Let’s consider a few concrete examples. First example: The shown alignment will give position = 2 (0-based!) and CIGAR = 6M:
AAGTCTAGAA (ref)
GTCTAG (query)
CIGAR strings have a number of operators:
M Match Exact match of x positions
N Alignment gap Next x positions on ref don’t match
D Deletion Next x positions on ref don’t match
I Insertion Next x positions on query don’t match
For CIGAR =’6M’, this means there are 6 exact matches to the reference. So if we are starting at position=2, with 6 exact matches, we would end at position 7 (again 0-based):
0123456789
AAGTCTAGAA (ref)
GTCTAG (query)
Second example: The shown alignment will give position=2 (0-based) and CIGAR=3M2I3M:
0123456789
AAGTC TAGAA (ref)
GTCGATAG (query)
Here, two nucleotides (‘GA’) are inserted into the query. So if we are starting at position=2, based on the CIGAR string, we have 3 exact matches, 2 insertions, then 3 more exact matches, resulting in an end position of 9.
Third example: The shown alignment will give position=2 and CIGAR=2M1D3M:
0123456789
AAGTCTAGAA (ref)
GT TAG (query)
Note there is a deletion on the query. The ‘C’ in the reference sequence has no match. So if we are starting at position=2, based on the CIGAR string, we have 2 exact matches, 1 deletion, then 3 more exact matches, resulting in an end position of 7 relative to the reference.

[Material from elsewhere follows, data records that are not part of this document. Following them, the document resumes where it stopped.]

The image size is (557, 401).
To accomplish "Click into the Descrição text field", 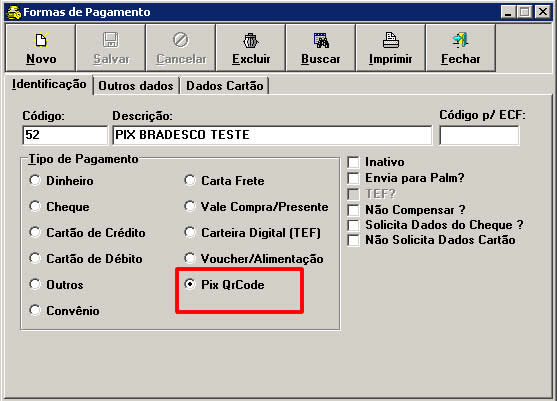I will click(x=272, y=135).
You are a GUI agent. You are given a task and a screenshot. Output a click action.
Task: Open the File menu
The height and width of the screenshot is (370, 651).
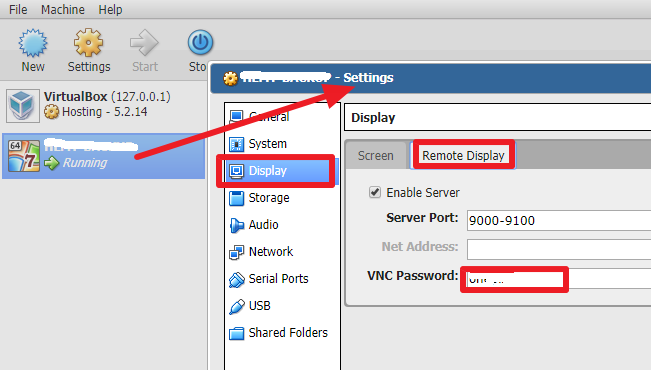[x=18, y=9]
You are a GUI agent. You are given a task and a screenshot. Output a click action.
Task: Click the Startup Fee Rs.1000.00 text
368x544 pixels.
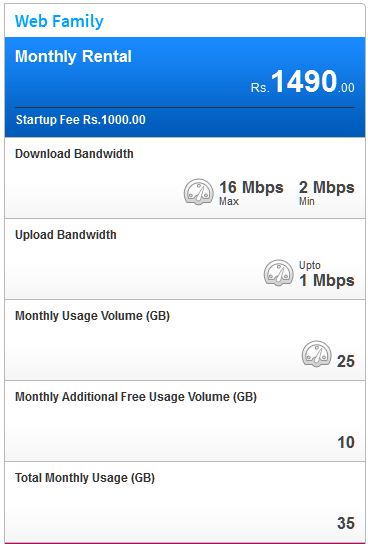pos(80,120)

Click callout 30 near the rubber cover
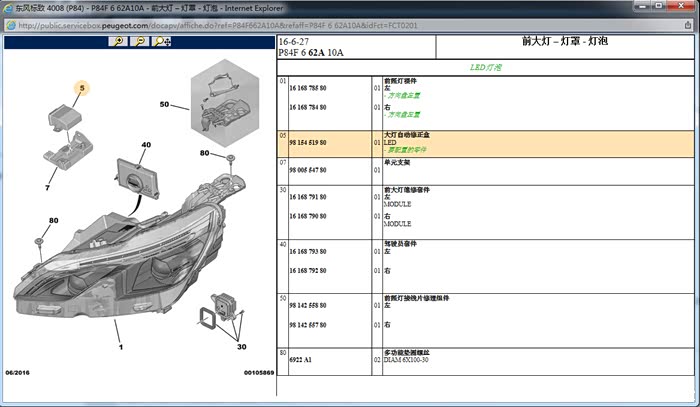[x=241, y=346]
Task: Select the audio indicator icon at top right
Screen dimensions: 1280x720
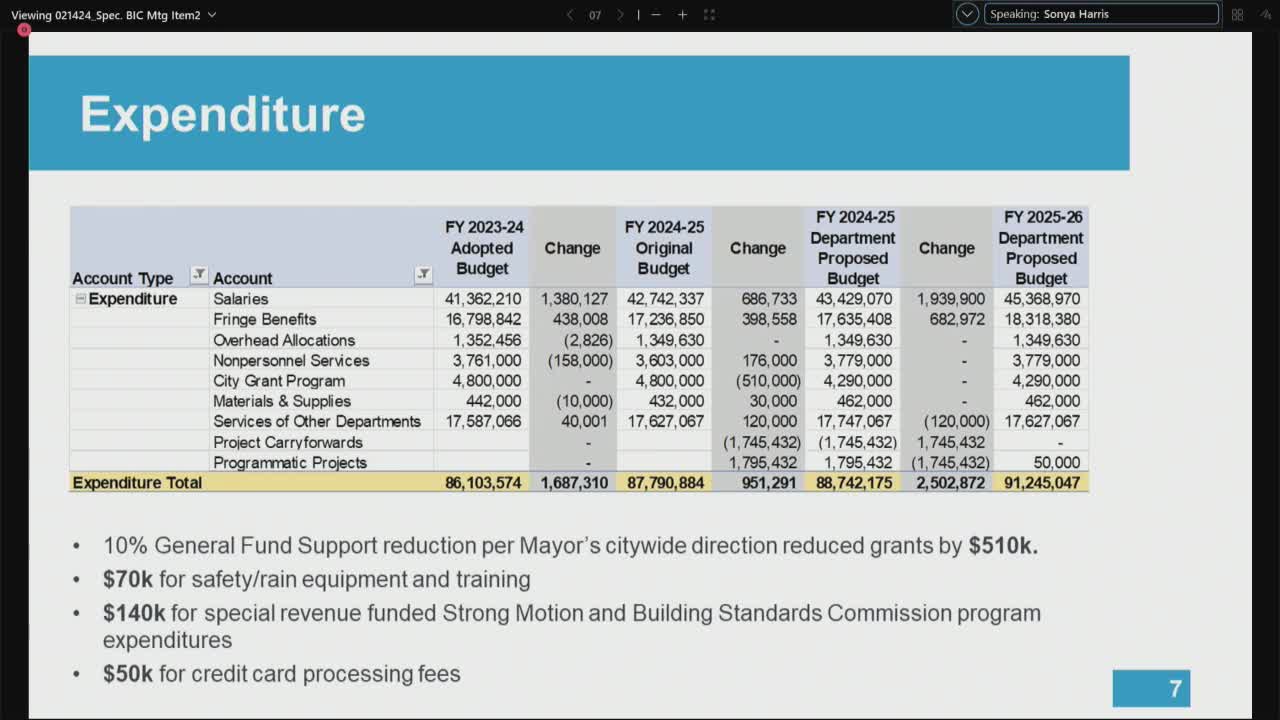Action: tap(1264, 14)
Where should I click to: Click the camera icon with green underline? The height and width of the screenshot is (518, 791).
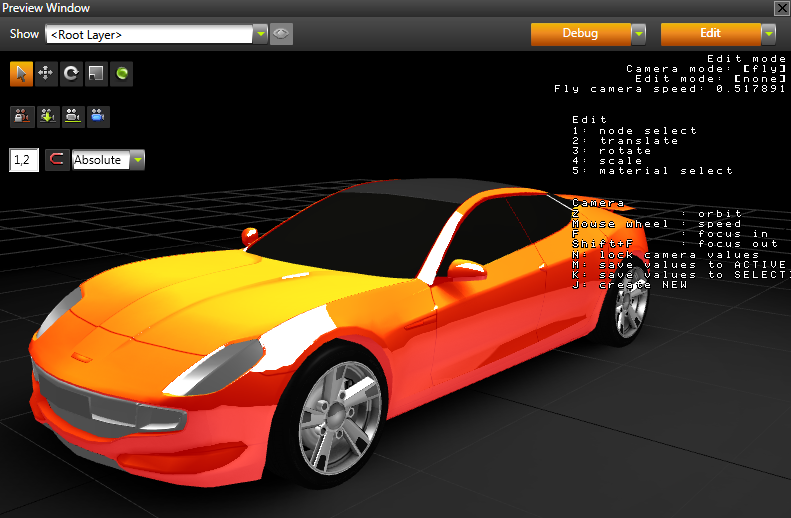72,116
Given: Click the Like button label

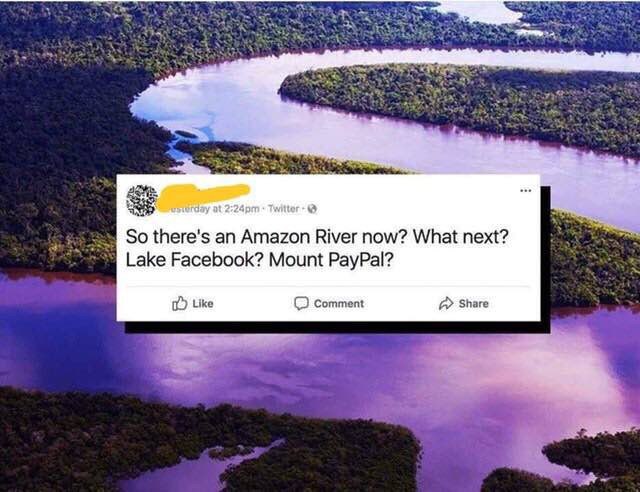Looking at the screenshot, I should click(x=203, y=303).
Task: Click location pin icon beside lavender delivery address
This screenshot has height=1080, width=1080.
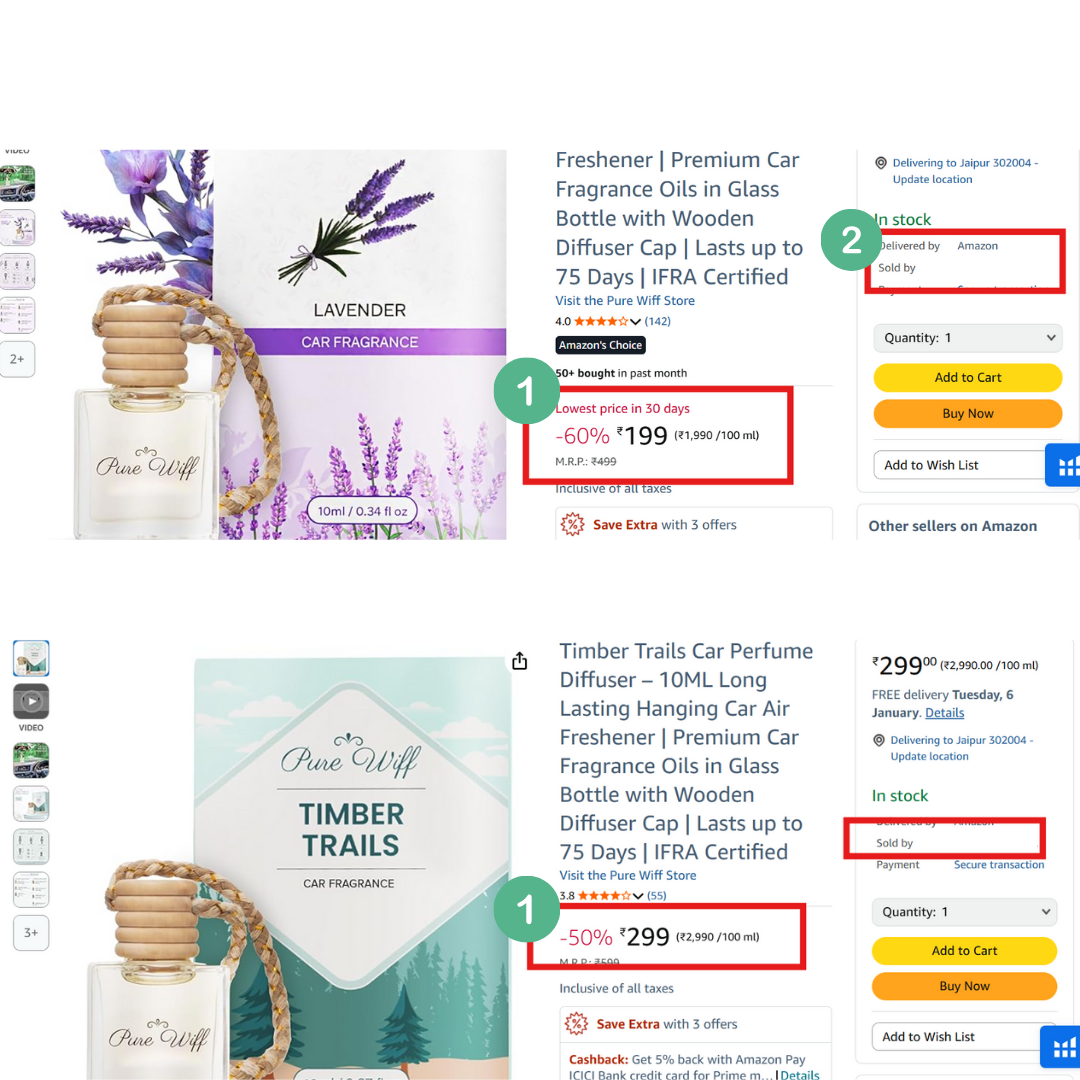Action: [880, 163]
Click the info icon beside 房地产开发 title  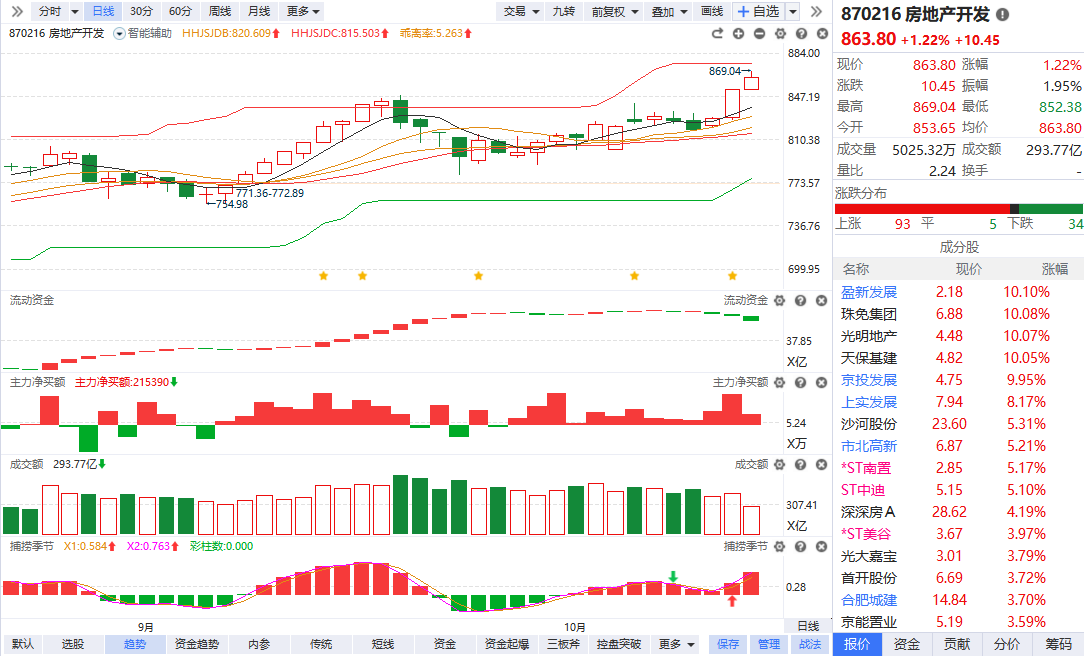(x=1002, y=15)
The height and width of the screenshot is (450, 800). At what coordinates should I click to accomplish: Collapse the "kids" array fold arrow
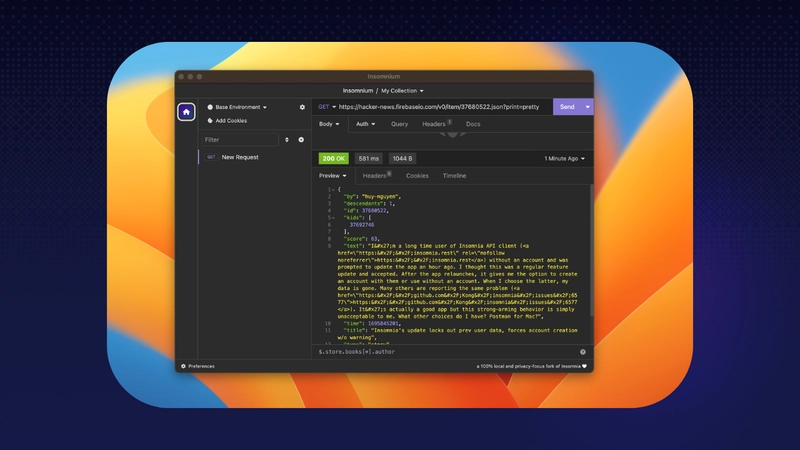[x=333, y=217]
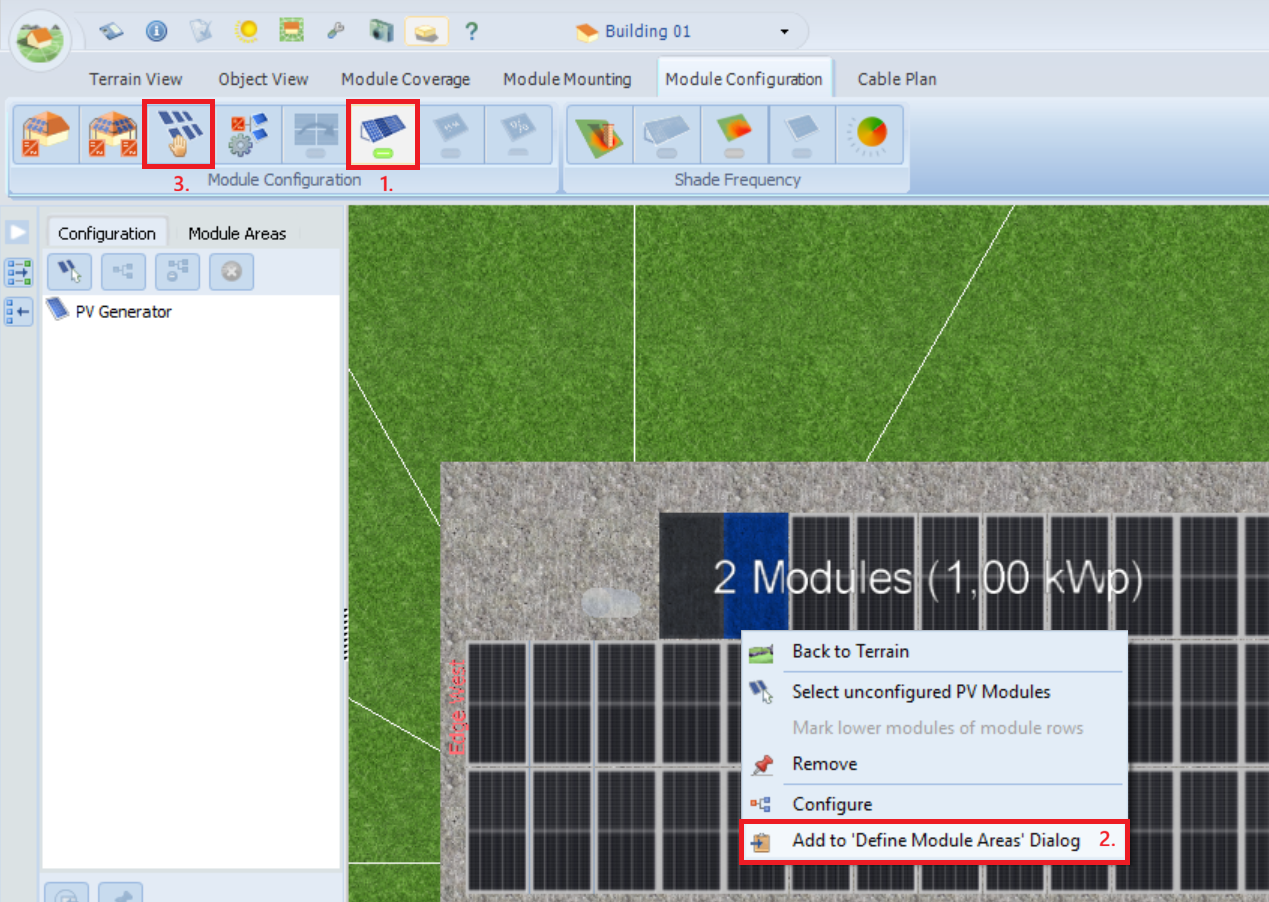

Fourth example: The shown alignment will give position=3 and CIGAR=3M7N4M:
01234567890123456
CCCTACGTCCCAGTCAC (ref)
TAC TCAC (query)
This is a gapped alignment (due to a splicing event in RNAseq). So if we are starting at position=3, based on the CIGAR string, we have 3 exact matches, 7 gaps, then 4 more exact matches, resulting in an end position of 16.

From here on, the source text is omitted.